* Material shown

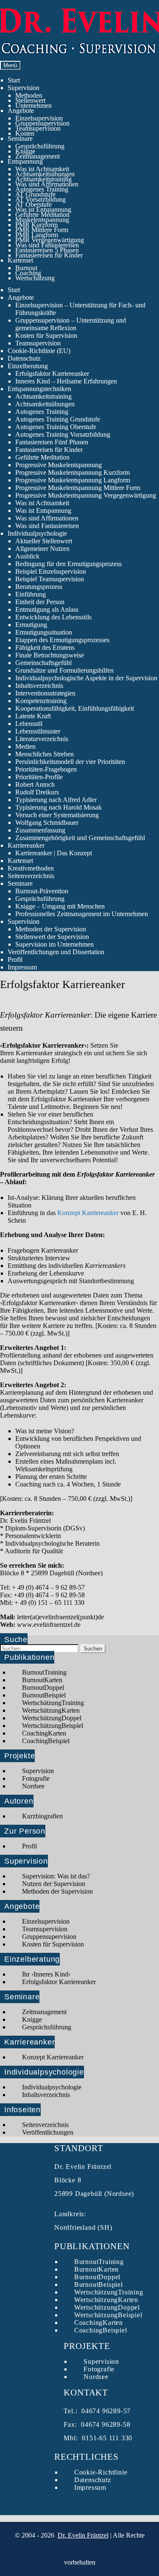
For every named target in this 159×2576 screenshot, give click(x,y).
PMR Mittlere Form (41, 229)
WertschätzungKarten (51, 1710)
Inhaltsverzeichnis (39, 685)
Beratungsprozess (38, 586)
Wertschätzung (35, 278)
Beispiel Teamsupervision (49, 579)
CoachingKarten (44, 1733)
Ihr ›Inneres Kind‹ (46, 1974)
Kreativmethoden (31, 868)
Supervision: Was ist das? (56, 1876)
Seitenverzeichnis (31, 875)
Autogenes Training (41, 189)
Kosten (24, 133)
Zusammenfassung (40, 830)
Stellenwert (30, 100)
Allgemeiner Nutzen (42, 548)
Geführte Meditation (42, 214)
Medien (25, 746)
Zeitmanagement (37, 156)
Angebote (21, 110)
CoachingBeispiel (46, 1740)
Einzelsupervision (39, 118)
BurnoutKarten (42, 1680)
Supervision (23, 87)
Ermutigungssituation (43, 632)
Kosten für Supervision (46, 335)
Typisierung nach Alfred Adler (56, 799)
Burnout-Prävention (41, 891)
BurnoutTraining (44, 1672)
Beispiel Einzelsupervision (50, 571)
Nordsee (33, 1786)
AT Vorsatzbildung (40, 199)
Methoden (28, 95)
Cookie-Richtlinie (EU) (39, 350)
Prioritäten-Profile (39, 776)
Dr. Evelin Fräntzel (83, 2535)
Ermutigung (31, 624)
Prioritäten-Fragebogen (46, 769)
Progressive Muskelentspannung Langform (72, 480)
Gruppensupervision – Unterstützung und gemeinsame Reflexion (70, 324)
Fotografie (36, 1778)
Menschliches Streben (44, 754)
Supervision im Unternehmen (54, 944)
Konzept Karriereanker (88, 1212)
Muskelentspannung (42, 219)
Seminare (20, 138)
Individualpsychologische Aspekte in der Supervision (86, 678)
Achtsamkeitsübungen (45, 174)
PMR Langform (36, 234)
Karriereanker (26, 845)
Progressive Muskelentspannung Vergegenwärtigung (85, 495)
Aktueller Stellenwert (43, 541)
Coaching (28, 272)
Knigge (25, 151)
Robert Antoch (35, 784)
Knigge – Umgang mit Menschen (60, 906)
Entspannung (25, 161)
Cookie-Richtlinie (101, 2472)
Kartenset (20, 260)
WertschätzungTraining (53, 1702)
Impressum (22, 967)
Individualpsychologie (37, 533)
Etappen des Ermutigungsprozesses (62, 639)
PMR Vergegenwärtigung (49, 240)
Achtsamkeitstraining (43, 179)
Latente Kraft (33, 716)
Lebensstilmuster (37, 731)
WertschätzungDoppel (51, 1718)
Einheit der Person (39, 601)
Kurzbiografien (42, 1816)
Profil (15, 959)
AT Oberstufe (33, 204)
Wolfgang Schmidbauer (46, 822)
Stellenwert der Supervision (52, 936)
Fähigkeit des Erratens (45, 647)
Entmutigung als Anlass (46, 609)
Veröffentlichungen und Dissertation (56, 951)
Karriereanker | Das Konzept (53, 853)
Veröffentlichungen (47, 2132)
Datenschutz (24, 358)
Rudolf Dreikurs (37, 792)
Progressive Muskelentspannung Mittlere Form (77, 487)
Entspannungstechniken (39, 388)
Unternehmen (33, 105)
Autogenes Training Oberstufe (55, 426)
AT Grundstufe (35, 194)
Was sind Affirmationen (46, 184)
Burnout (26, 267)
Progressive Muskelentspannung (58, 464)
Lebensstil (28, 723)
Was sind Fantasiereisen (47, 245)
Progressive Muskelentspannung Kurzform (72, 472)
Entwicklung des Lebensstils (53, 617)
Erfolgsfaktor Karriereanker (52, 373)
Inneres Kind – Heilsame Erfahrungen (66, 381)
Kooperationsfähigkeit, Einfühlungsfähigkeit (74, 708)
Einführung (30, 594)
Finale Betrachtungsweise (49, 655)
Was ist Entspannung (43, 209)
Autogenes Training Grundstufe (57, 419)
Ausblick (27, 556)
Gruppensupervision (42, 123)
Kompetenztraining (41, 700)
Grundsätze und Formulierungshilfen (64, 670)
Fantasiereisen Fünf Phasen (51, 442)
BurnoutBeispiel (44, 1695)
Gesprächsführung (39, 146)
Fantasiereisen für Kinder (49, 255)
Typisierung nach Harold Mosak (58, 807)
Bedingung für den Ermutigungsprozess (68, 563)
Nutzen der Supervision (53, 1883)
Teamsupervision (38, 128)
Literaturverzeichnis (41, 738)
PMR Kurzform (36, 224)
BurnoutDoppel (43, 1687)
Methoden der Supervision (50, 929)
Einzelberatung (28, 366)
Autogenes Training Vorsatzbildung (62, 434)
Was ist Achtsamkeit (42, 168)
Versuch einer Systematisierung (57, 815)
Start (14, 80)
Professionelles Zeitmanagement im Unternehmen (81, 913)
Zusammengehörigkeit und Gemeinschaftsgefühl (80, 837)
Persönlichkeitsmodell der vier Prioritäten (70, 761)
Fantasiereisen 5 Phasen (47, 250)
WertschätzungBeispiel (52, 1725)
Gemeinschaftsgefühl (43, 662)
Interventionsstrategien (45, 693)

* Task objective
Your task is to copy each line of the entries that includes the word "Nutzen".

* Your solution
Allgemeiner Nutzen (42, 548)
Nutzen der Supervision (53, 1883)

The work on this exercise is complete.